Vanyar, Helluin thought, and no doubt lords of that kindred. Their like I hath not seen in a very long time…not since they came to war in Beleriand, and thence only from afar. Longer still hast it been ere I last saw any of Lord Ingwe's people so close. To these two, Helluin and Beinvír bowed deeply.
"Vanima. Utúliet¹," the nearer of the robed figures said in a voice that was at once soft but piercing. ¹(Vanima (good)Utúliet, Thou hath come, = túla- (come) + U- + -ie (perf near past suff) + -t (subj pro, thou) Quenya)
"Ten i valie Ulmou, utúlien¹," Helluin calmly replied. ¹(Ten i valie Ulmou, utúlien, By the order of Ulmo, I hath come, = ten (because) + i (the) + vala- (order(by vala) + -ie (verbal noun) + Ulmo + -u (gen, of) +túla- (come) + U- + -ie (perf near past) + -n(subj pron,I) Quenya)
At a nod from the robed one she had spoken with, Helluin handed the sack over the rail and lowered it by a line to the uplifted hands of the Vanya on the white ship. Without looking, he passed it to his companion.
"Namárie¹, Heldalúne Maica i móremenel²," he said. ¹(Namárie, farewell Quenya)²(Heldalúne = helda (naked) + lúne (blue), Quenya trans of Sindarin Helluin = hel(d) (naked) + luin (blue)Maica i móremenel, Piercing the Dark Heavens = maica (piercing) + i (art, the) + móre (dark) + menel (heavens) Quenya trans of the Sindarin Maeg-mórmenel)
At once the white ship began to move away, but ere a moment had passed, the figure let the merest hint of a grin shape his lips and he called back to Helluin.
"Arandil tultat melarya yerna melisserya¹."¹(Arandil tultat melarya yerna melisserya, Arandil sends (for you) his love to his old lover = Arandil + tutta-(send for) + -t (pron suff, you) + mela- (love) + -rya (poss pron, his) + yerna(old)+ melisse(f.)(lover) + -rya (poss pron, his) Quenya)
To this Helluin laughed lightly, but Beinvír possessively wrapped her arms around Helluin and planted a deep kiss upon her lips.
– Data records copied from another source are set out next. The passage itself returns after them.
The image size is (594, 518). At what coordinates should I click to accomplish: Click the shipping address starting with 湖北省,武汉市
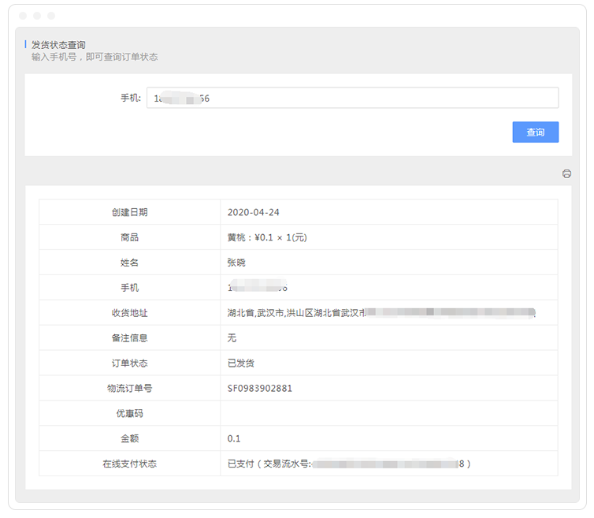(x=295, y=313)
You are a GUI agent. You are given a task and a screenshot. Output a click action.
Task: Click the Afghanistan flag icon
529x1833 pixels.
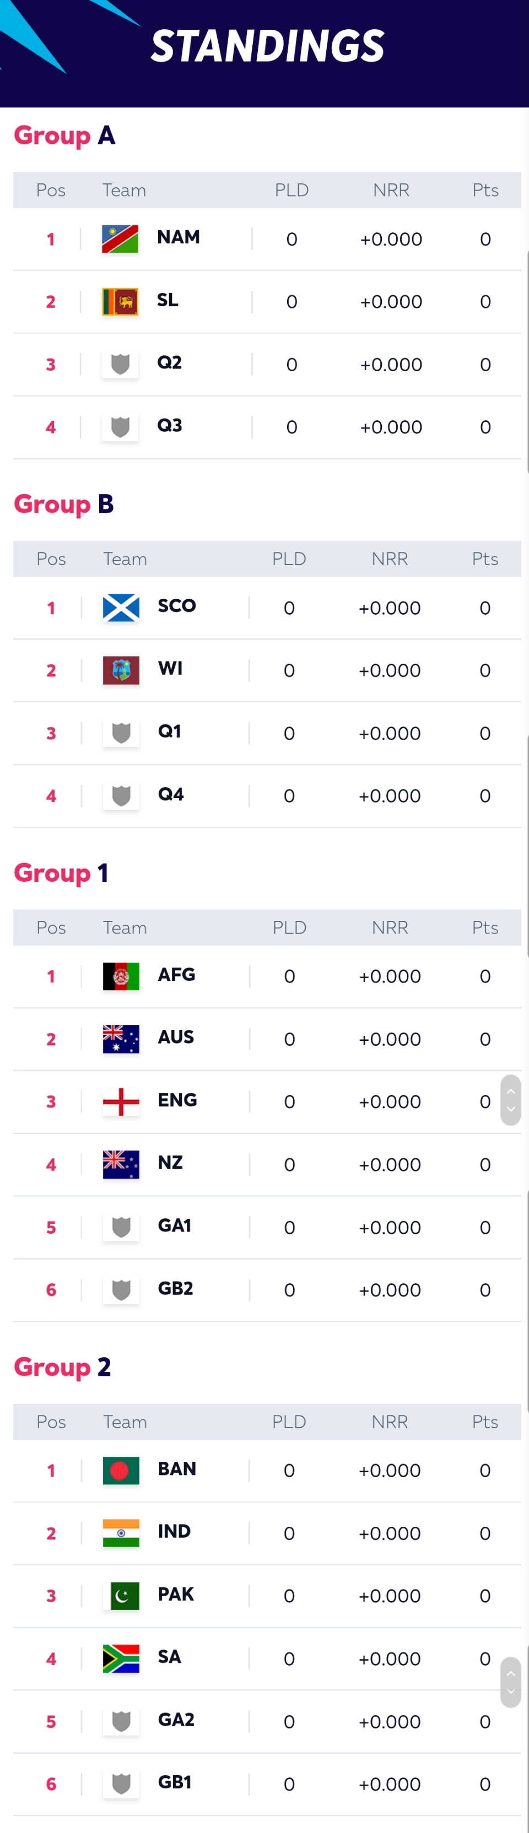point(121,976)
It warmed her heart greatly when she felt Helluin's arms come around her and pull her closer yet. The Green Elf was very happy to think her claim would be conveyed to Aman. Let my reputation precede me hence beyond the Halls of Mandos, she thought in satisfaction, and let my beloved's old flame find his happiness in his love for his king. He was unwise to let her get away.
It took only moments for the white ship carrying the two Vanyar to disappear into the fog, and it went thither in silence as it had come. Ere evening the fog blew off, revealing a fine sunset and a calm sea. A gentle breeze came up from the west, and quickly it grew to a comfortable strength for sailing. They had completed their mission and were being dismissed from the waters 'nigh the Undying Lands.
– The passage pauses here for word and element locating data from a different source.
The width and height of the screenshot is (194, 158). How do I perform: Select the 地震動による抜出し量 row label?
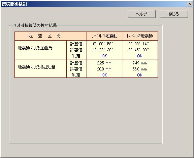(36, 67)
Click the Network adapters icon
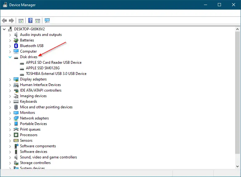The width and height of the screenshot is (241, 177). point(16,118)
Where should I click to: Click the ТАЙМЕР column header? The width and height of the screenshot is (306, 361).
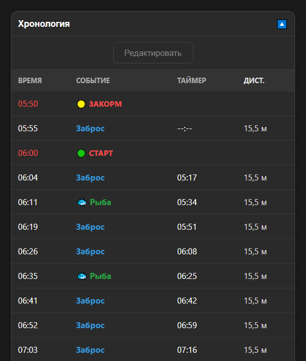[x=192, y=80]
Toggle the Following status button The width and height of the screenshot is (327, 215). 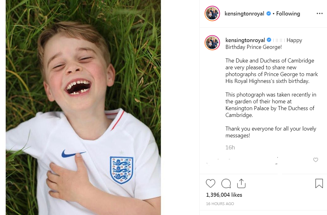click(288, 14)
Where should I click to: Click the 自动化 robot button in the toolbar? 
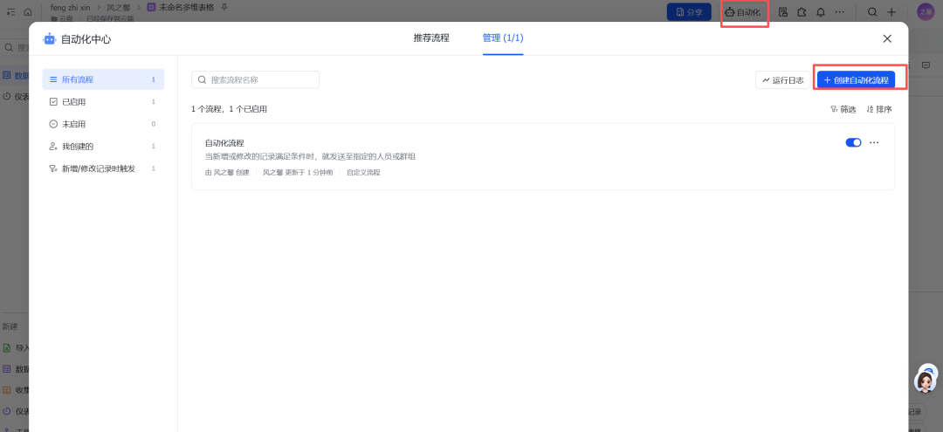(743, 12)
"Would thou convey us hence to Lindon, my good Captain?" Helluin asked.
"Gladly shalt I do so, Helluin," Captain Mórfang said, "and I should thank thee as well, for in thy company I hath seen wonders."
"Such is a part of what keeps my heart upon the Hither Shores, for I hath long ago seen all upon those Undying." Here she looked over and met Beinvír's eyes and held her glance until the captain cleared his throat and withdrew.
"Shalt we go thither," she asked the Green Elf, casting a quick glance up to the talan atop the mainmast, "it looks to be a fine night to watch the stars."
At a nod from her beloved she began to climb the rigging.